【プレスリリース】胎盤を通過しにくいナノ医薬品の設計原理を解明
2026年09月01日研究
―粒子の大きさを制御し、胎児への薬剤移行を抑えた薬物治療の実現へ―
東京大学医学部附属病院女性診療科・産科の鈴木 研資 助教、同大学大学院工学系研究科のCabral Horacio 教授を中心とする研究グループは、同大学大学院医学系研究科の入山 高行 准教授らとの共同研究により、胎児への薬物曝露を抑えながら妊婦を治療するための、新たなナノ医薬品の設計原理を明らかにしました。
出産後のヒト胎盤を用いるex vivoヒト胎盤灌流モデルにより、PEG(ポリエチレングリコール)を表面に有する高分子ミセルは、粒子径が約30 nm以上になると胎盤を通過しにくく、胎児側へ移行しにくいことを示しました。

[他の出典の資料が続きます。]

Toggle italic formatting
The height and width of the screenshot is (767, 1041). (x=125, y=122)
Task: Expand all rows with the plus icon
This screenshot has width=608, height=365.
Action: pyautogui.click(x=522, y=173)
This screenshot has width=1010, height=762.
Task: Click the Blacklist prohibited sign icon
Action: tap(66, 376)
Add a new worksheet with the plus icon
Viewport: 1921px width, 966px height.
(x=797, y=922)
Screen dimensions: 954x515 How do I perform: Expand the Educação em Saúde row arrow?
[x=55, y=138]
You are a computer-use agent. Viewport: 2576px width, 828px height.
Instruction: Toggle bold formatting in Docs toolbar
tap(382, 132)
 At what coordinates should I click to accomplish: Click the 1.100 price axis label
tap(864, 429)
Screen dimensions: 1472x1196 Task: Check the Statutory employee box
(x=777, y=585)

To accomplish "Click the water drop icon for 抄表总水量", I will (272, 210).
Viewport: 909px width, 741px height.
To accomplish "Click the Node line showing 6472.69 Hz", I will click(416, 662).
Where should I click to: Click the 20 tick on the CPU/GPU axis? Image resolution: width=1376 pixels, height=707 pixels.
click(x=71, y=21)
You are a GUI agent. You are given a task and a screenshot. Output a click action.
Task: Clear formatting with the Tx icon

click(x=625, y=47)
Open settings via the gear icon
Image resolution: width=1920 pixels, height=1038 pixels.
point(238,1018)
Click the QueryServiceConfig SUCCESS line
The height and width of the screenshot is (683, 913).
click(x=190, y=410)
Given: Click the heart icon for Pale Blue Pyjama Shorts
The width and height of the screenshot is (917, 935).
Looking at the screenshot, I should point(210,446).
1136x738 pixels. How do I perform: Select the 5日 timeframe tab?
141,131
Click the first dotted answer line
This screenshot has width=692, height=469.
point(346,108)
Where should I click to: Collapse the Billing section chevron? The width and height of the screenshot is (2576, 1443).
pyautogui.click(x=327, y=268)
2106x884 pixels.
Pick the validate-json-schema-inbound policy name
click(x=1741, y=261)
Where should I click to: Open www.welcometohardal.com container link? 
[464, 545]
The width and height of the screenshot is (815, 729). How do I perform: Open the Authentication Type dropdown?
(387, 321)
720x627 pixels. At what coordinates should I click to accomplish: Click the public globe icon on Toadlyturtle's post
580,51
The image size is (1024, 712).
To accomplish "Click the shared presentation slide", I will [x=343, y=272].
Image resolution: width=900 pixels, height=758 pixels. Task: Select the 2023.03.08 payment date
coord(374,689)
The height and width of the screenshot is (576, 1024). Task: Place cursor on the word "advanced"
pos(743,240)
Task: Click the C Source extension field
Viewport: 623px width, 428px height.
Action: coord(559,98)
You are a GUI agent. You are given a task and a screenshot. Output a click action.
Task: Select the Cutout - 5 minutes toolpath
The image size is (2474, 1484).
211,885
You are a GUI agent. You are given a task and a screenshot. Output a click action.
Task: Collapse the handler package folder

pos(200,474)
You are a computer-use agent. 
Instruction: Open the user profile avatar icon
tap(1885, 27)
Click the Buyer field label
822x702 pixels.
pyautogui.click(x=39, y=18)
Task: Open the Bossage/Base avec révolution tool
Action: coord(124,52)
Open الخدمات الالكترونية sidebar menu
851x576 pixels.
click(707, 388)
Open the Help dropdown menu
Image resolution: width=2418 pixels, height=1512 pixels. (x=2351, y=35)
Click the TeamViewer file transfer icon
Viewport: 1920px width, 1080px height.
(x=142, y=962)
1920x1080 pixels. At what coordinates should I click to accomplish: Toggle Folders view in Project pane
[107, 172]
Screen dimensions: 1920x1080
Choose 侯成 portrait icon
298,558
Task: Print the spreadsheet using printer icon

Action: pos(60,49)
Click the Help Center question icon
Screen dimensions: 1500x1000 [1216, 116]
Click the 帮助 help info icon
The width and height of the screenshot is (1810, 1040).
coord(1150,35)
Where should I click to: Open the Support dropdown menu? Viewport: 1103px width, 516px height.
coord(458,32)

さらに、この原理に基づき、早産治療薬インドメタシンと白金系抗がん剤を内包する高分子ミセル型の薬剤キャリアを開発しました。ヒト胎盤およびマウスによる検証では、治療効果を保ちながら、胎児への薬剤移行を大幅に低減することが示されました。
本研究は、母体と胎児の間の薬剤分布を制御することで、妊娠中の薬物治療の安全性を高める新たな戦略であり、さまざまな疾患を有する妊婦の治療選択肢拡大につながることが期待されます。